### Task brief
Hand back the entries exactly as written, minus every picture.

──────

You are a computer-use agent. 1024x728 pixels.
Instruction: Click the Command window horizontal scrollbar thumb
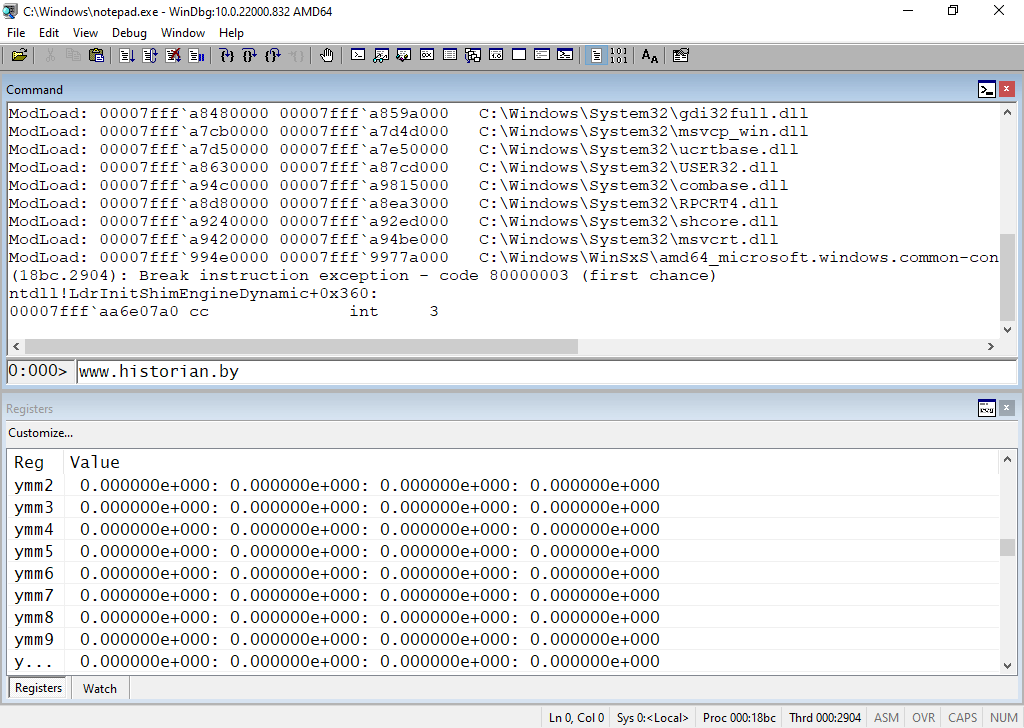click(300, 346)
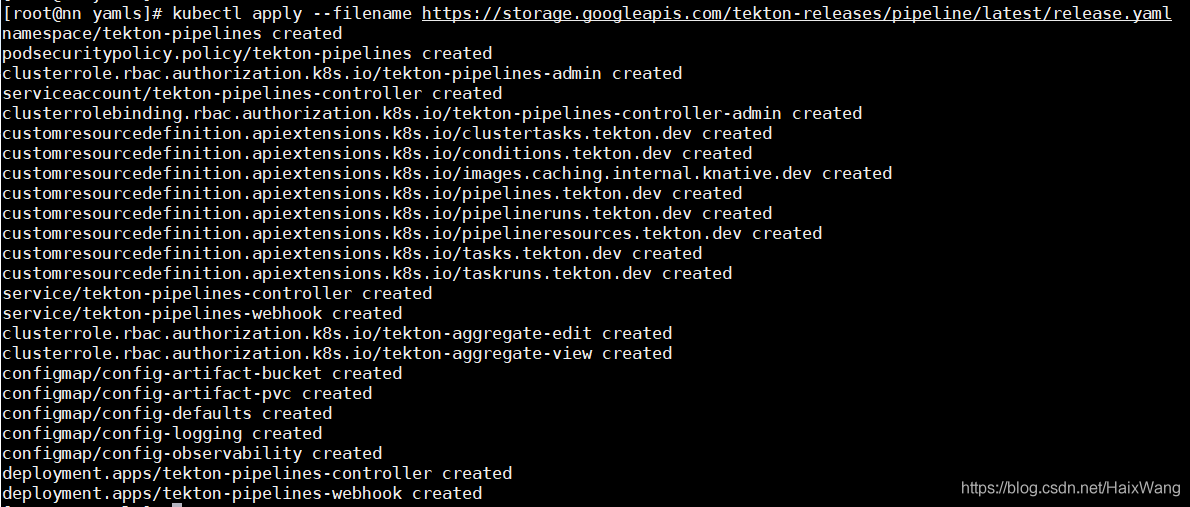This screenshot has width=1190, height=507.
Task: Click the deployment.apps/tekton-pipelines-webhook line
Action: coord(242,493)
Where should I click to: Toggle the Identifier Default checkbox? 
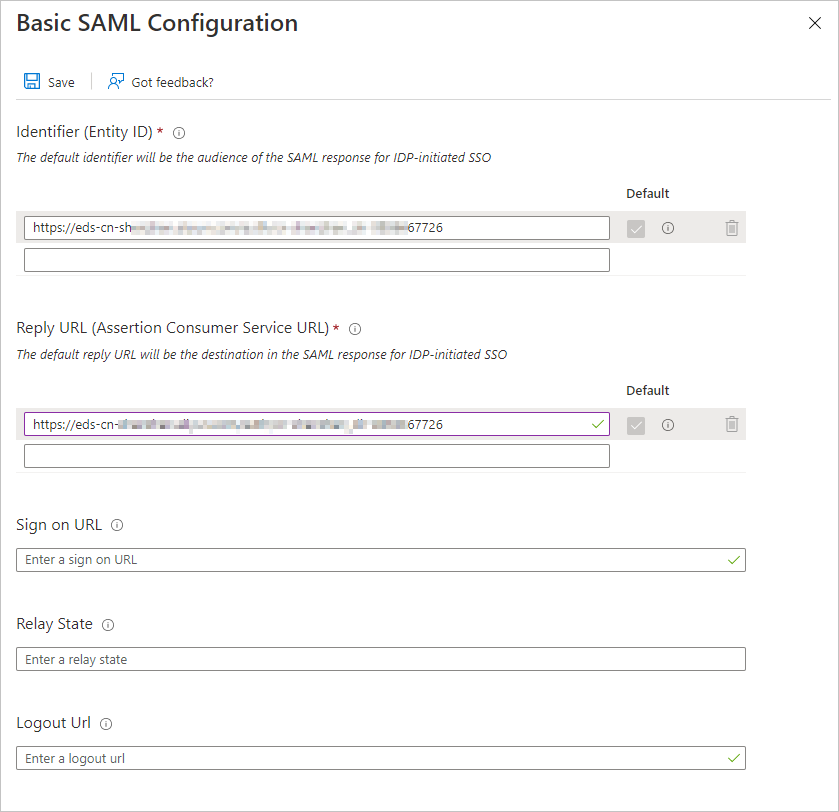[636, 229]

──────

### Task output
You are a computer-use agent. 1024x728 pixels.
Instruction: Click the Command window horizontal scrollbar thumb
click(300, 346)
This screenshot has width=1190, height=507.
Task: Click the deployment.apps/tekton-pipelines-webhook line
Action: coord(242,493)
Where should I click to: Toggle the Identifier Default checkbox? 
[636, 229]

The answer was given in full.